Orange Balsamic Wild Rice Salad
Author: 
Prep time: 
Cook time: 
Total time: 
Serves: 4-6
 
Ingredients
  • 1 C long grain wild rice - cooked according to package instructions
  • 1 C brussel sprouts, trimmed and halved
  • 1 Tbsp olive oil
  • pinch kosher salt
  • 2 Tbsp pistachios, shelled
  • 3 Tbsp dried cherries
  • ¼ C goat cheese, crumbled
For the Orange Balsamic Vinaigrette:
  • ¼ C fresh squeezed orange juice
  • 3 Tbsp chopped shallots
  • 1 Tbsp dijon mustard
  • 1 tsp honey
  • 3 Tbsp balsamic vinegar
  • ¼ C good quality olive oil
Instructions
  1. Preheat oven to 400 degrees. Line a roasting pan with parchment paper.
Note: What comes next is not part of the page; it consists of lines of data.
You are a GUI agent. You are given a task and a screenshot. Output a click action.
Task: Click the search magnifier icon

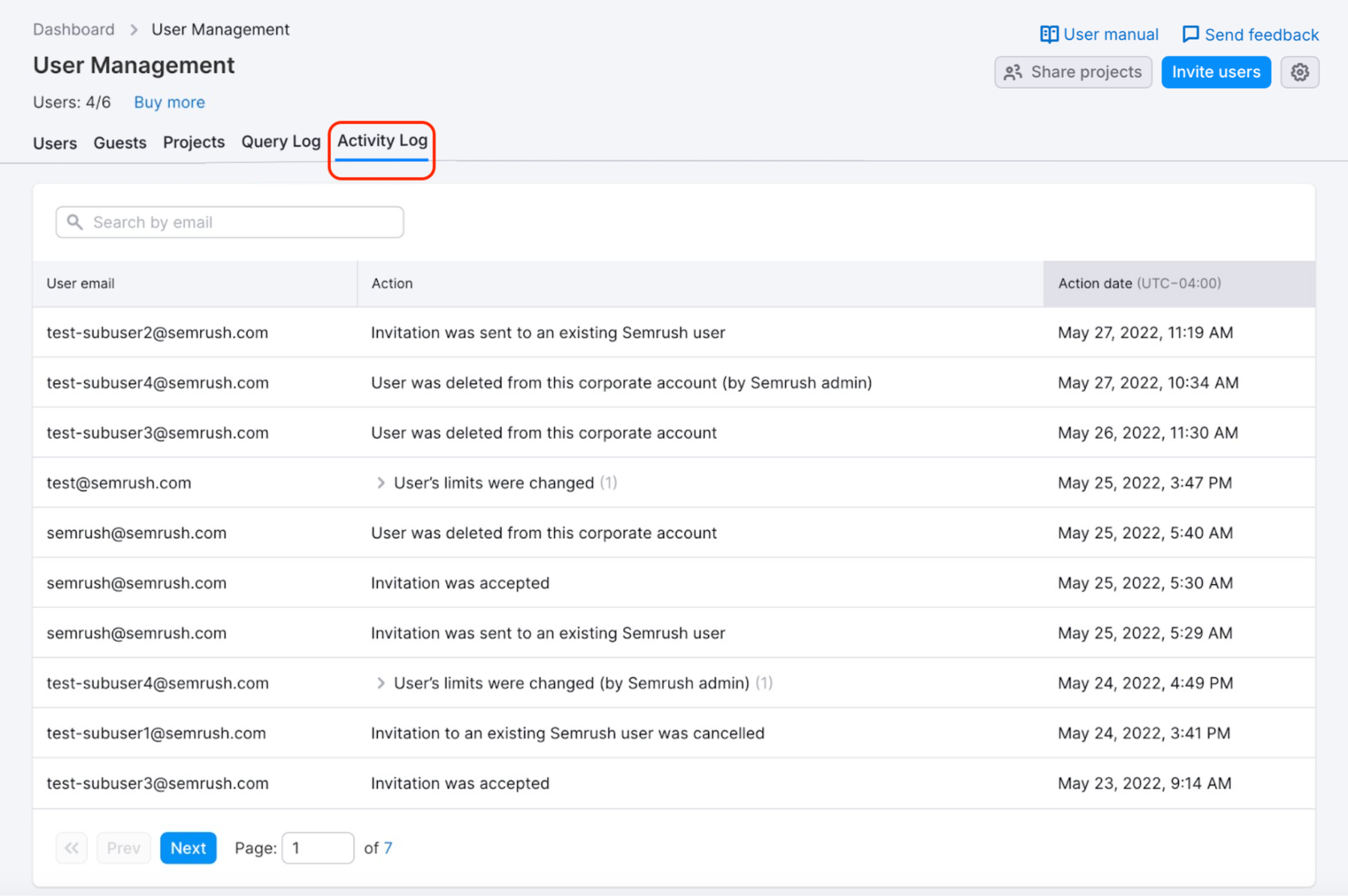pyautogui.click(x=75, y=222)
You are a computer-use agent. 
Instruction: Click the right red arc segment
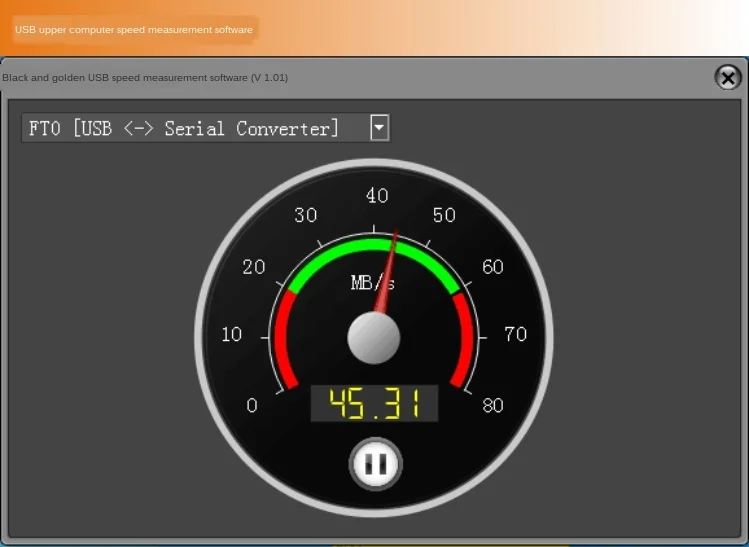(468, 340)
Line brussel sprouts on pan and drizzle with olive oil and a pinch of kosher salt, toss with hands to coat. Spread on pan evenly, roast in oven for approximately 20 minutes until golden brown.
  2. Cook wild rice according to package instructions. Strain and rinse with cold water. Add rice to a medium mixing bowl. Add brussel sprouts, dried cherries, pistachios and goat cheese.
For the Orange Balsamic Vinaigrette:
  1. Add all ingredients except olive oil. Use an immersion blender or a blender, while blending slowly add in olive oil.
  2. Drizzle desired amount of vinaigrette over salad and toss to coat. Store remaining vinaigrette in an airtight container in the fridge for up to 1 week. Toss salad to coat and refrigerator for at least 30 minutes before serving.